Illinois-based Coskata, a newcomer to the renewable fuels industry, hit the lottery earlier this month when GM announced it was financially backing the the company's efforts to produce biomass-based ethanol. The fuel, with estimated production costs of $1 per gallon, will be tested in GM cars later this year. The two companies announced the partnership at the North American International Auto Show in January.
A 40,000-gallon pilot plant will produce the first samples of ethanol in late 2008, Bolsen said. Around the same time, dirt work will begin on a 100 MMgy facility, estimated to cost $300 million to $400 million.
The companies estimate that "the capital costs for some of the first planned facilities will be in the $2 to $4 per gallon installed cost," Bolsen said. "To get to 10 billion gallons, we would be talking about $30 billion in capital infrastructure over the next 15 years. It sounds like a lot, but the profitability of the plants making ethanol for under $1 a gallon makes the payback very short." GM's actual investment hasn't been made public, but Bolsen said it was "substantial."
Coskata's feedstock-flexible technology involves gasifying any organic material or waste matter, then unleashing microorganisms that consume the gas and excrete ethanol, reported to be 99.7 percent pure. Because the plants can use any locally available waste, the production, environmental and transportation costs are lowered. It is politically appealing because the feedstock doesn't interfere with the food chain. Bolsen envisions locating Coskata refineries next to corn-based ethanol plants to capitalize on the agricultural waste that those plants generate, which will make them more efficient. Coskata also plans to partner with feedstock suppliers, gasification companies and large chemical companies that have the capital to adopt the technology.
Coskata was created in 2006 with help from Advanced Technology Ventures, GreatPoint Ventures and Khosla Ventures. Bolson admitted that financial backing was crucial to Coskata's rapid rise in the industry. "We're dealing with the Fortune 50 here," he said. "We're not trying to scrap together a project."

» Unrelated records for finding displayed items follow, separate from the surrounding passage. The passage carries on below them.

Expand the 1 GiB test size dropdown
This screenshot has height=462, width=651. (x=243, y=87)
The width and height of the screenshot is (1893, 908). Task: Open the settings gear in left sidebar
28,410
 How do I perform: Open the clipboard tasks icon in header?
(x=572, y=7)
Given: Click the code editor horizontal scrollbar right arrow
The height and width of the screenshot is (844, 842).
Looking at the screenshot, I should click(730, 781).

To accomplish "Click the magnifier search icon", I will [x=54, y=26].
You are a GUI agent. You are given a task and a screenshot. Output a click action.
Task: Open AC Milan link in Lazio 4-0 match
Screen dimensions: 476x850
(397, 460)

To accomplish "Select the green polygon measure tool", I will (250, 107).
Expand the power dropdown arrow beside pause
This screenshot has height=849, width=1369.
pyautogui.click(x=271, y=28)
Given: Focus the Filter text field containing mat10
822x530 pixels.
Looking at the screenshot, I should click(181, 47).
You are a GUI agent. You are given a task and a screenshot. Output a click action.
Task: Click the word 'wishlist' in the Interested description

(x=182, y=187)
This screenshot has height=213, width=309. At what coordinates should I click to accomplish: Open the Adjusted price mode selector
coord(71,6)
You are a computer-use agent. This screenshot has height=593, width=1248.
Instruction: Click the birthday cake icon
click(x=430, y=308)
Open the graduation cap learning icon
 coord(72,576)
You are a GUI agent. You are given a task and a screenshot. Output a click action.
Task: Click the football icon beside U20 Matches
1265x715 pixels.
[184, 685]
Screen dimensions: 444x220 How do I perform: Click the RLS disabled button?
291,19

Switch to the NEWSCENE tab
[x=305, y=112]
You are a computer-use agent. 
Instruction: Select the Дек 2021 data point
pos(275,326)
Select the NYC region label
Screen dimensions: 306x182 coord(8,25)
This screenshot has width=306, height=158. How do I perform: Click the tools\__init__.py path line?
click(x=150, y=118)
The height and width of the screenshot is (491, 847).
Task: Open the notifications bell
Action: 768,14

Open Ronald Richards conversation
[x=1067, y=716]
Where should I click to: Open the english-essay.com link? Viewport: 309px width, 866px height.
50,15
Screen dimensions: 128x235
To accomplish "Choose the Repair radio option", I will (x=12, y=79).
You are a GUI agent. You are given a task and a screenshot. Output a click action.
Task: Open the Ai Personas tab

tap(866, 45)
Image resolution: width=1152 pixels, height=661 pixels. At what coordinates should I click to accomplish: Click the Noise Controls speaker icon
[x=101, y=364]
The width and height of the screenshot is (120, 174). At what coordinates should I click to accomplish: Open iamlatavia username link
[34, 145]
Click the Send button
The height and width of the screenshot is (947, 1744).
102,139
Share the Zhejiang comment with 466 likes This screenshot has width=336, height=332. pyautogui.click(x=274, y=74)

Bolsen said GM looked at all the top ethanol technologies, including "one of the better [research and development] teams and the six that won the U.S. DOE commercial-scale refineries, and selected Coskata as what they believed was the most commercially viable technology." Bolsen said GM was further convinced when Argonne National Laboratory verified the technology by confirming energy levels 7.7 times greater than those currently used to produce ethanol.
Coskata's firm financial footing was also attractive, Bolsen said. "We want rapid commercialization," he said. "We don't want to have to rely on pulling together small bits of financing."